Net Sales.  Net sales were approximately $3,239.9 million for the twenty-six weeks ended February 26, 2011 compared to approximately $2,683.5 million for the twenty-six weeks ended February 27, 2010, an increase of approximately $556.4 million, or 20.7%.  The increase in net sales resulted primarily from an average increase in net sales per head of 17.2%, and an increase in the volume of cattle processed by approximately 3.2% in the twenty-six weeks ended February 26, 2011, as compared to the same period in the prior year.

Cost of Sales.  Cost of sales was approximately $3,067.8 million for the twenty-six weeks ended February 26, 2011 compared to approximately $2,533.2 million for the twenty-six weeks ended February 27, 2010, an increase of approximately $534.6 million, or 21.1%.  The increase was primarily a result of an approximately 19.6% increase in average cattle prices during the period, and an approximately 3.2% increase in the number of cattle processed during the period.

Requirement. Summarize the financial results excerpt in two sentences. The records have no connection to the financial results excerpt.

Given records.
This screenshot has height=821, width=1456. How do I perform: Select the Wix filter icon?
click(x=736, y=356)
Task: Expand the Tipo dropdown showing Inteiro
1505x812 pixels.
--
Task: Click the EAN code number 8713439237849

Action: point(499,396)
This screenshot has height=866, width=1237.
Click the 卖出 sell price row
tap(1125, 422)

Exercise answer. Net sales rose about 20.7% to roughly $3,239.9 million for the twenty-six weeks ended February 26, 2011, driven mainly by a 17.2% average increase in net sales per head and about 3.2% more cattle processed. Cost of sales increased about 21.1% to roughly $3,067.8 million, mainly because average cattle prices rose about 19.6% and the number of cattle processed grew about 3.2%.